旧暦は新暦より約1ヶ月遅れることが多いです。たとえば、旧暦の1月1日は新暦では1月下旬〜2月中旬頃にあたります。ただし、閏月の有無や月の朔望の時刻によって、ずれの幅は年によって異なります。旧暦の日付が同じでも、新暦に換算すると毎年違う日付になるのが特徴です。
Q. なぜ日本は旧暦をやめたのですか?
明治政府が西洋諸国との外交・貿易を円滑にするため、明治5年(1872年)に太陽暦(グレゴリオ暦)に改暦しました。また、旧暦の明治6年は閏月があり13ヶ月になるため、官僚の月給を1ヶ月分節約できるという財政上の理由もあったとされています。改暦はわずか1ヶ月前に布告され、国民には大きな混乱が生じました。
Q. 旧暦は今でも使われていますか?
日本の公式な暦としては使われていませんが、沖縄や一部の地方では旧暦の行事(旧盆、旧正月、ハーリーなど)が今も活発に行われています。

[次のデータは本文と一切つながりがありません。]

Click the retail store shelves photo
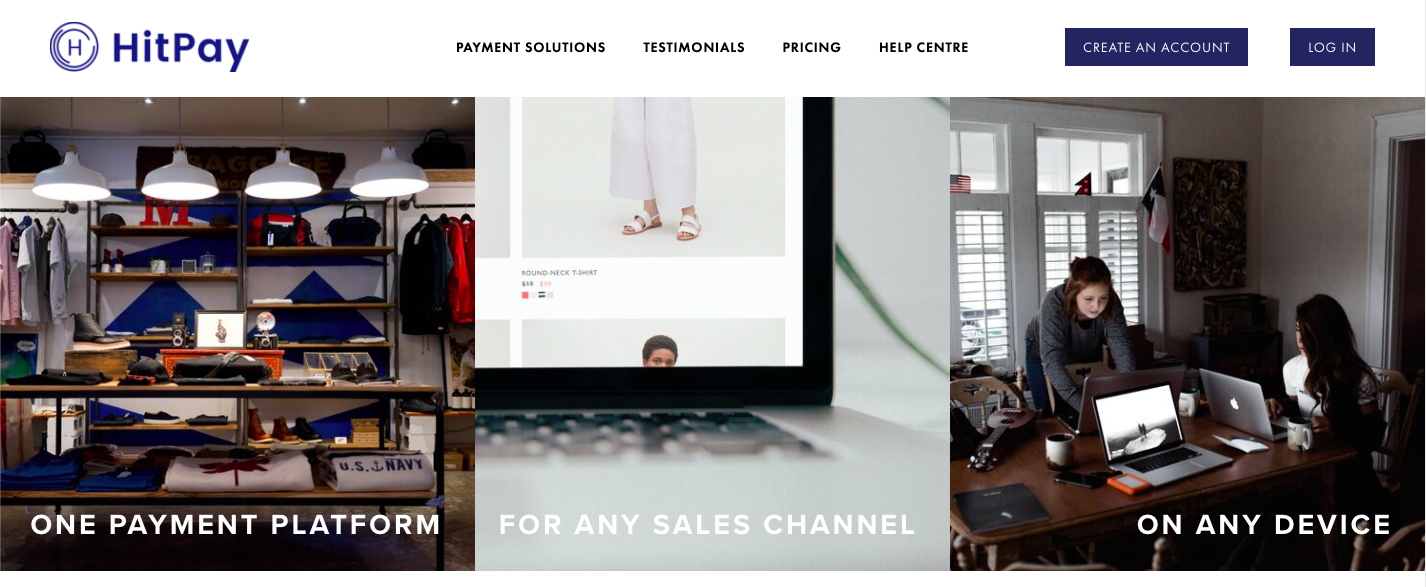1426x587 pixels. [x=237, y=334]
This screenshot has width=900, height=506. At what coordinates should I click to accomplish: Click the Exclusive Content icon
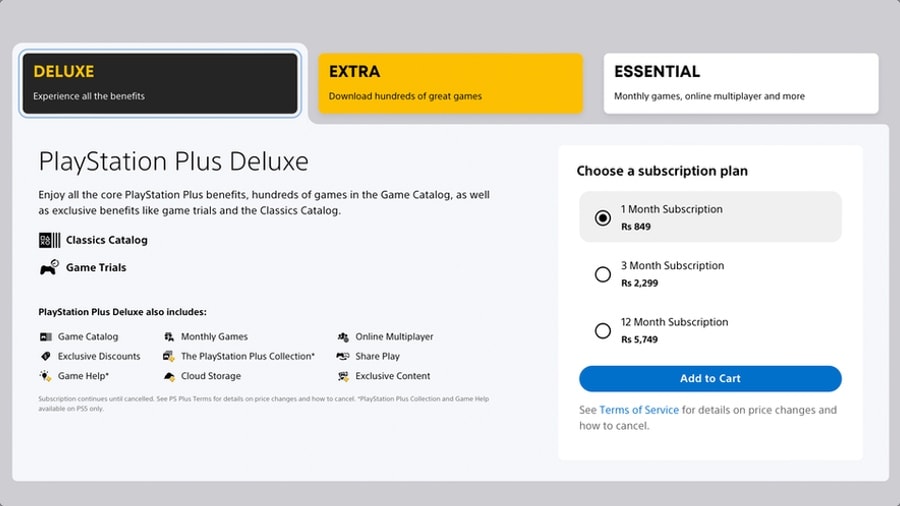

また、中秋の名月は毎年旧暦8月15日を基準に日付が決まります。中国、韓国、ベトナムなど東アジアの多くの国では、春節(旧正月)を最も重要な祝日として旧暦で祝っています。
今日の開運アクション
- 今日の旧暦日付を福カレンダーで確認してみましょう。 旧暦を意識するだけで、季節の見え方が変わります
- 次の旧暦1日(新月)に近くの神社で「お朔日参り」をしてみましょう。 毎月の感謝と祈りの習慣が始まります
- 旧暦で考えた「本当の旬」の食材を1つ食卓に取り入れてみましょう。 旧暦の季節感に合った食事は、体にもやさしいとされています
旧暦とは、月の満ち欠けに耳をすませて生きた人々の知恵の結晶です。朔のたびに月日が改まり、望のたびに季節が深まる。新暦のなかに生きる私たちも、暦の奥にこの宙の呼吸を聴くことができます。月明かりは時代を越えて変わらず、あなたが見上げる空にも、千年前と同じ銀色の光が降り注いでいるのです。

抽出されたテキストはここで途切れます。